Asian Destinations Became Competitive
Skift: One common thing I’ve heard from international tour operators and industry leaders is that U.S. international competitiveness has been sliding over the past few decades since the rise in intra-Asia travel.
Thompson: Well, I think most of the developed world has now discovered the benefits of travel and tourism, certainly economic, which is the reason why you do it. One of the things we were talking about pre-Covid is travel and tourism is an export. Most people don’t view it that way. So it’s a service export, meaning the product is the experience. And people have the memories they take back and the money they leave behind.
So nearly 10%, 9 or 10% of everything, the largest economy in the world exports is tied to what we do in partnership with the federal government, which is to maintain or grow international travel as an export. And so the rest of the world has figured that out too. And so all developed countries now realize that not only does it make good monetary economic sense as far as driving the economy, but it just makes diplomatic sense.

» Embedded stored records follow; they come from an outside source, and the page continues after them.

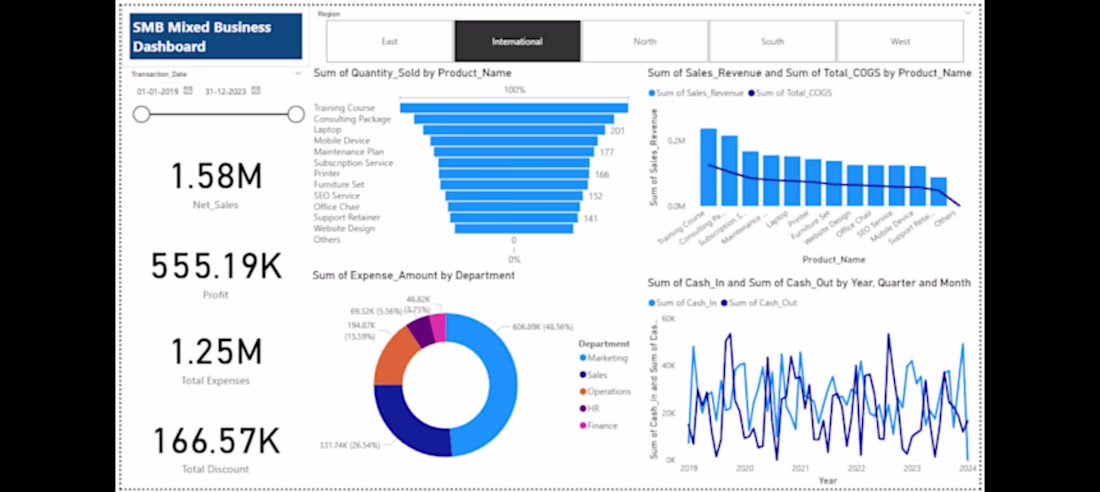Select the West region slicer tile
This screenshot has width=1100, height=492.
[x=900, y=41]
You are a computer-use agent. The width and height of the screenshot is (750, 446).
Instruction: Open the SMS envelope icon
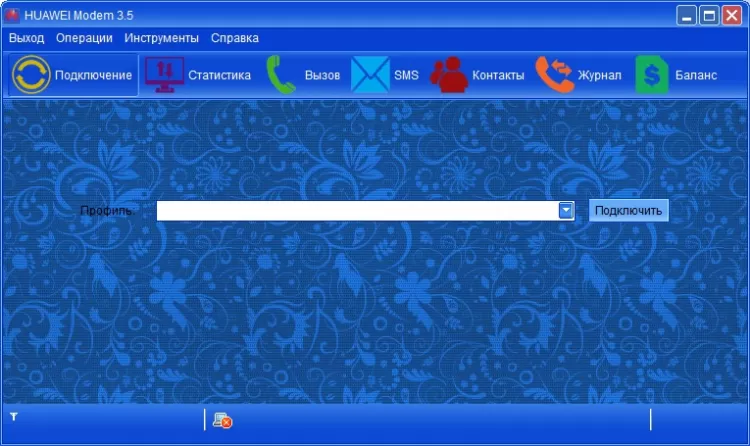click(370, 75)
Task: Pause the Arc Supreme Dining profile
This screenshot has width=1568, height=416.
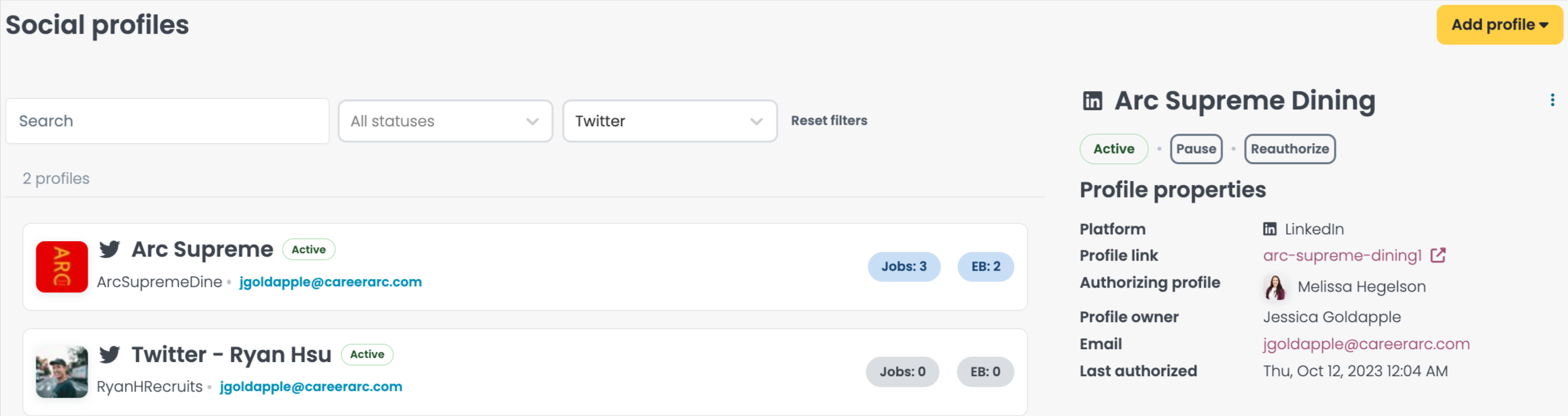Action: point(1196,149)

And then you look what’s happening in Saudi Arabia. Saudis, in particular, they’re here at this event. They’ve realized that they have to reinvent themselves with everything going on about oil and just all of those issues. They’re spending a lot of money that there had not been spent prior to get very competitive really quickly. They have obviously great proximity to our Asian markets and to our European markets so they’re a huge competitor overnight.
Now we compete with markets in close proximity to Europe for European business. European business tends to be East Coast centric. Asia business tends to be West Coast centric. And my colleagues around the world will say, “Chris, you know, I can have any experience you can have in the U.S. elsewhere in the world.” Then I said, “All right, I have to give you that, but you can only have the USA version of the experience here.”
And that’s what makes it different. So the way our pop culture influences the experience that you could have here that may be similar to somewhere else in the world, the only delivery of the USA experience is here. And that is the aspirational nature of the U.S. is just if they’ve never been, they’ve studied it in history and in school. And then they’ve otherwise, I’ve always said that before there were DMOs, the way the majority of people learned about it was through our pop culture movies and music.